Whoever gets the liquidator pays. So if you wind up first you pay, if the landlord does he pays.


----------



## J.Ryan (3 Sep 2011)

Time said:


> You can't use closedforbusiness.ie as you have debts.


 
Agreed



Time said:


> Whoever gets the liquidator pays. So if you wind up first you pay, if the landlord does he pays.


 
Who told you that?



thames582 said:


> Hello
> 
> Our limited company is not insolvent yet. It has only one creditor (the landlord) and X years left on the lease. We're closing the company as we've been making serious losses. There is no personal guarantee in place.
> 
> ...


 

You can't do a members voluntary liquidation as the company does not seem to be in a position to file the auditors declaration.

1) creditors voluntary liquation, with only one creditor, its possible that this may backfire, as the creditor would be entitled to attend the creditors meeting and vote on the directors nominee,  if however there were other creditors, that would increase the number of votes at that meeting.  No doubt you will get quotes of between €1,000 and €3,000 + vat for this.  Don't just go with the lowest, as in a creditors voluntary liquidation the liquidator will have to get permission from ODCE not to go after a restriction to stop you acting as a director, you want a credible experienced liquidator for this.

or

2)  See will the landlord take back the lease, cancel the liability and allow you to apply for the strike off proceedure (no assets or liabilities).



In theory the company pay's the liquidator,  depending on the records of the company, the liquidator may ask the directors to guarantee a minimum fee.



Never used them, so can't comment,  but from the information in your post, you can't use them anyway.


----------



## hastalavista (3 Sep 2011)

is the liquidator not paid from the disposal of the assets of the company, as opposed to 'by the company'.
If the company is insolvent with no assets what is there to pay him / her?


----------



## J.Ryan (4 Sep 2011)

hastalavista said:


> is the liquidator not paid from the disposal of the assets of the company, as opposed to 'by the company'.
> If the company is insolvent with no assets what is there to pay him / her?


 

The directors could guarantee a minimum fee.


----------



## thames582 (4 Sep 2011)

@hastalavista - we're not insolvent yet. There would be enough in the company to pay a liquidator, as opposed to the directors paying them or being paid from the sale of assets (which wouldn't cover it). My question is can a company write a liquidator a cheque with the last few bob and once that cheque is cashed the company are insolvent (or as close to it as makes no odds)

@time
It says on the closedforbusiness.ie website you can use them if "I want to close down this company but it has substantial assets/liabilities". Am I missing something?
iquidationsforless.ie is part of closedforbusiness.ie.


----------



## Padraigb (8 May 2012)

A liquidator has first call on the assets of a company. If the situation is really as simple as the landlord being the only creditor (nothing due, for example, to staff or the Revenue Commissioners) then any payment to the liquidator effectively comes out of the landlord's pocket.
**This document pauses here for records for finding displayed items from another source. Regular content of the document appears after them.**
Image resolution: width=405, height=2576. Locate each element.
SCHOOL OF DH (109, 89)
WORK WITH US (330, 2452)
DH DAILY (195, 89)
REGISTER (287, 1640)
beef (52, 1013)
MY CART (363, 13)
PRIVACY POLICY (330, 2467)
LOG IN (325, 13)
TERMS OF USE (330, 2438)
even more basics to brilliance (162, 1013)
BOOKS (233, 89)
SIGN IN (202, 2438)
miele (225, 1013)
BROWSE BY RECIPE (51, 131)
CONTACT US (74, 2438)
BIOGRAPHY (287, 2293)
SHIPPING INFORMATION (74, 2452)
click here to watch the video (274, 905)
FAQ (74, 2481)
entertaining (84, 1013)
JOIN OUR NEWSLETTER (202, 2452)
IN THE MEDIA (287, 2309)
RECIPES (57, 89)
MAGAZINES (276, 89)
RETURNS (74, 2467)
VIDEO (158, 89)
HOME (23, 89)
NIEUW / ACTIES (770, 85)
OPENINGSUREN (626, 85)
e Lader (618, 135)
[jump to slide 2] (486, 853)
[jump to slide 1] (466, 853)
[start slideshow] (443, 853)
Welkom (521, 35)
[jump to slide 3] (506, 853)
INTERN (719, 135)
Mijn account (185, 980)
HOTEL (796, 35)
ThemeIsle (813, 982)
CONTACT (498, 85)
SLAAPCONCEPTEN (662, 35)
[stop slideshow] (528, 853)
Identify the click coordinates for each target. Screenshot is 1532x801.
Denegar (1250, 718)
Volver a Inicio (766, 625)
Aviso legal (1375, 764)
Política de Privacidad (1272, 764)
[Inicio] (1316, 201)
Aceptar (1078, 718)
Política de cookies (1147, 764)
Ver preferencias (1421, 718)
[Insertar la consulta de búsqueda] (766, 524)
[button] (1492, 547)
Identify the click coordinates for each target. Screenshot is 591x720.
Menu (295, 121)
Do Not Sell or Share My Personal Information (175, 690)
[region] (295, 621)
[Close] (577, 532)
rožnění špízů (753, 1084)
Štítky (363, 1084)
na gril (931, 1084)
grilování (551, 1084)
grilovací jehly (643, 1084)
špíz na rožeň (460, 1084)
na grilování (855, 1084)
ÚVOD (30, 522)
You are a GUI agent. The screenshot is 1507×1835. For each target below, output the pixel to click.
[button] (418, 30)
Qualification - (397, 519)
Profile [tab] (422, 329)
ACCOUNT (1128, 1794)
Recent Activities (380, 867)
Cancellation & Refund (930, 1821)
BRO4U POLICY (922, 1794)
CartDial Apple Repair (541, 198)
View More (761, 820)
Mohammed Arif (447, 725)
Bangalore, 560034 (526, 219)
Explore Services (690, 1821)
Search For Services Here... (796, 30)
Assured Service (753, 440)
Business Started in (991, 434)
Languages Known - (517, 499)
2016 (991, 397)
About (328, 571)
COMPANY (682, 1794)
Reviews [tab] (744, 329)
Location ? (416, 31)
It might be worthwhile meeting with the landlord and laying all cards on the table. You might manage to arrive at a deal.


----------



## simplyjoe (8 May 2012)

Even if a company has assets (even money) it may still be insolvent. It is the directors responsibility to liquidate the company when they first become aware that it will not be able to meet its debts as they fall due. This would definitely be the case if the company has ceased being able to generate income to meet its expenses. It appears to me that the company is insolvent now. If it is evident that the company is insolvent and will not be able to meet its future debts then he must liquidate. By not liquidating he could be accused of giving preference to certain creditors. The liquidator gets the money first but will have to assure the creditors that their fees are fair. So yes the liquidator when appointed can take the existing money in the company and pay himself. At the creditors meeting the landlord could get his own liquidator appointed if he can get them cheaper. If you do not take this route you may find yourself having to finance the liquidation costs in the future.


----------